= Assembly of Ronda =

Gathering of Andalusian nationalists

The Flag of Andalusia. The coat of arms can be seen at the center of the flag.

The Assembly of Ronda (Spanish: Asamblea de Ronda) or Assembly of the Andalusian Provinces in Ronda (Spanish: Asamblea de las provincias andaluzas en Ronda) was a gathering of Andalusian nationalists convoked by the Centros Andaluces in Ronda, Province of Málaga in January 1918. It was the first Andalusian regionalist gathering to adopt what Blas Infante called "the insignia of Andalusia" (las insignias de Andalucía), now the flag and emblem of the autonomous community of Andalusia.

The assembly also adopted the projected 1883 Federal Constitution for Andalusia—the Constitution of Antequera—as a Magna Carta for Andalusia, and espoused a political program of putting it into practical effect, taking on the mantle of the Andalusianist movement of the late 19th century.
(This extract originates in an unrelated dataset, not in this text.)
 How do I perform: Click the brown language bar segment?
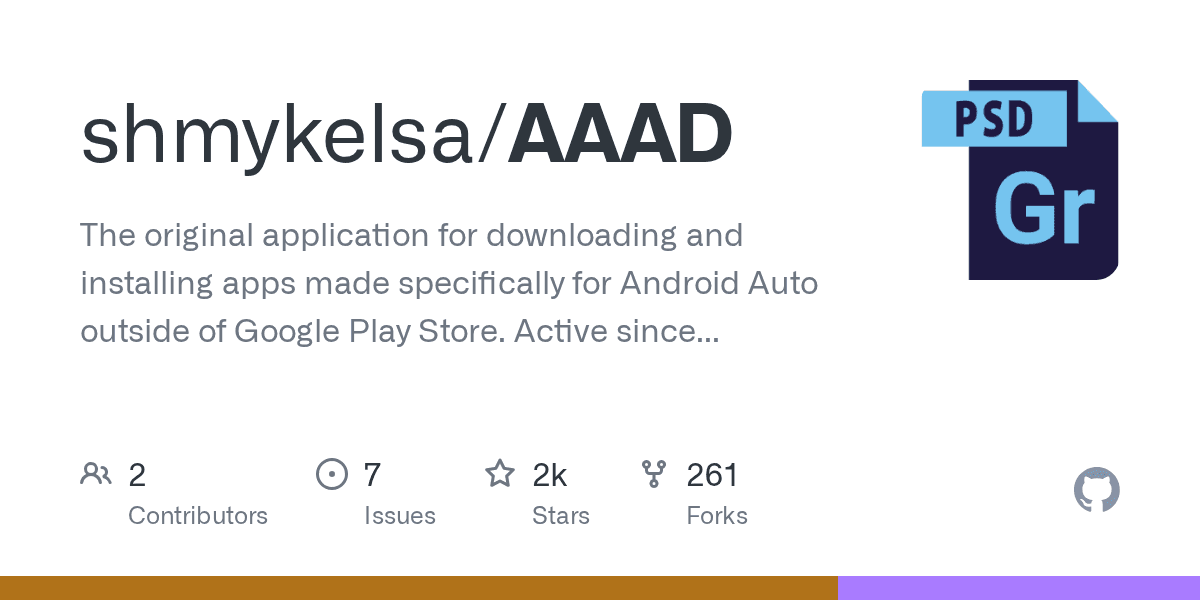pyautogui.click(x=418, y=588)
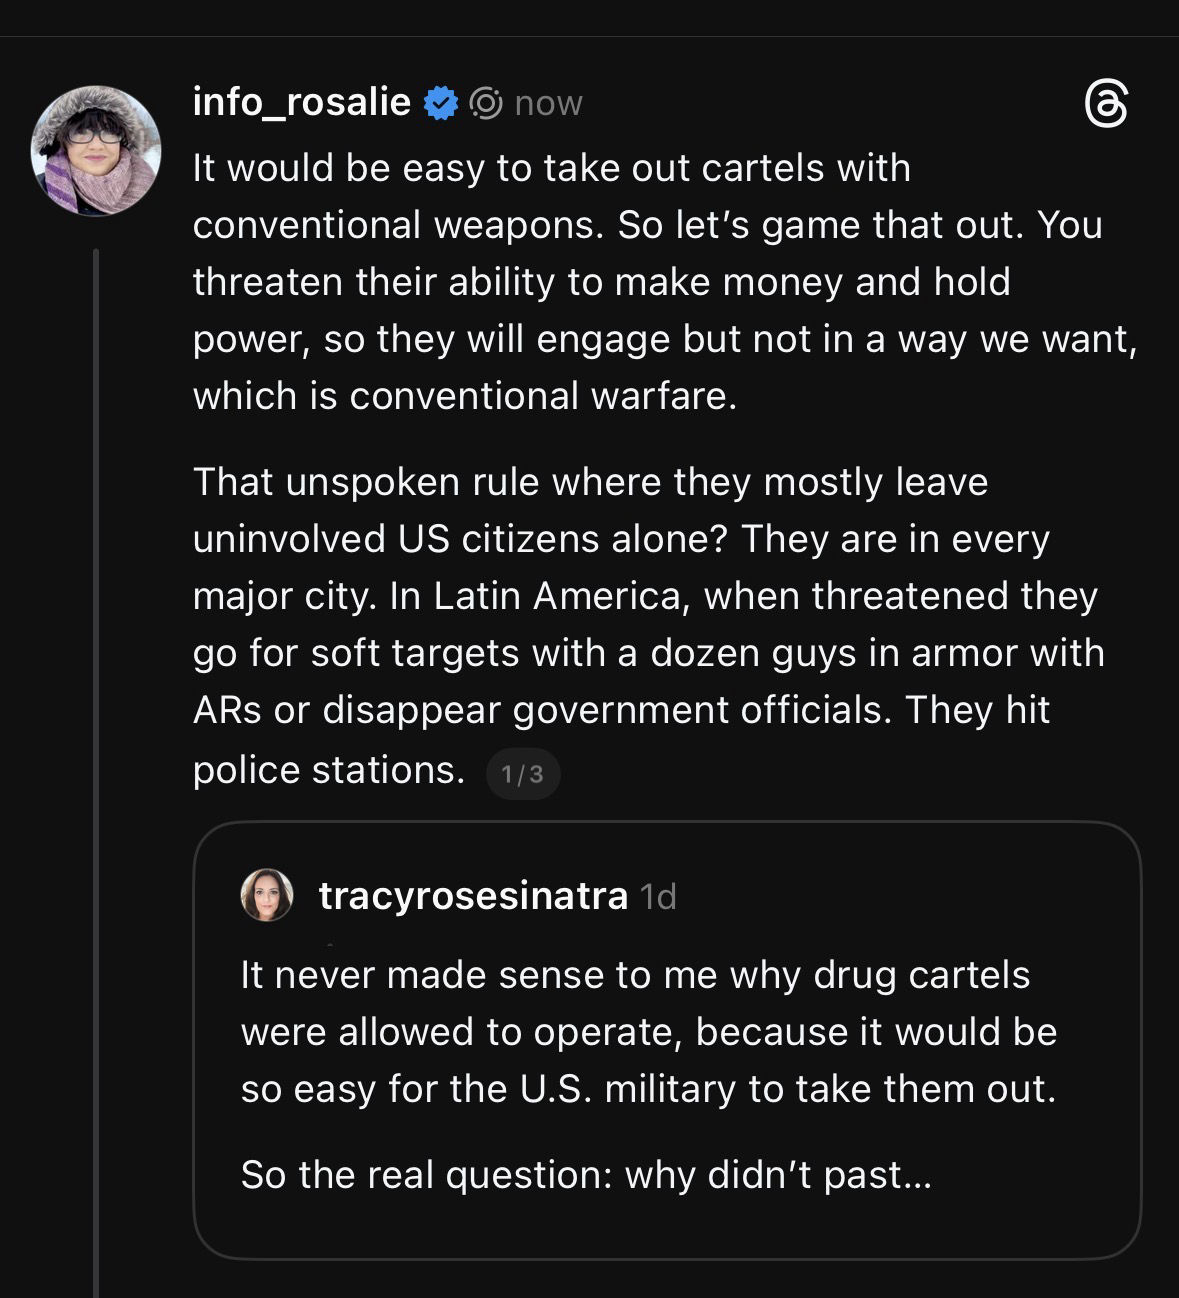Click the '1d' quoted post timestamp

tap(658, 897)
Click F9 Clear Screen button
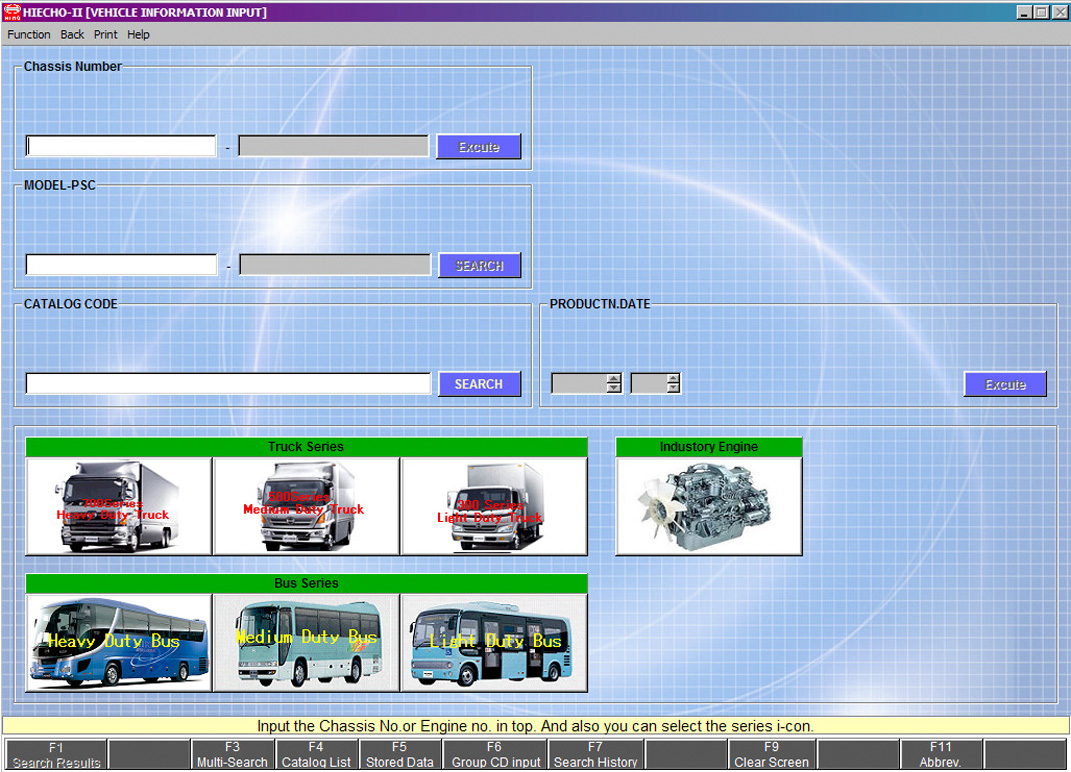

The most immediate antecedent to the Assembly of Ronda was the foundation in 1916 of the first Centro Andaluz in Seville, presided over by Infante, and of the Andalusianist magazine Andalucía. The assembly discussed such topics as centralism, caciquismo, hunger, and bread and put forth a claim for "la Patria Andaluza" to the League of Nations. In that document, Andalusia was described as a país ("country") and a nacionalidad ("nationality").

The Assembly of Ronda was continued by the Assembly of Córdoba (1919).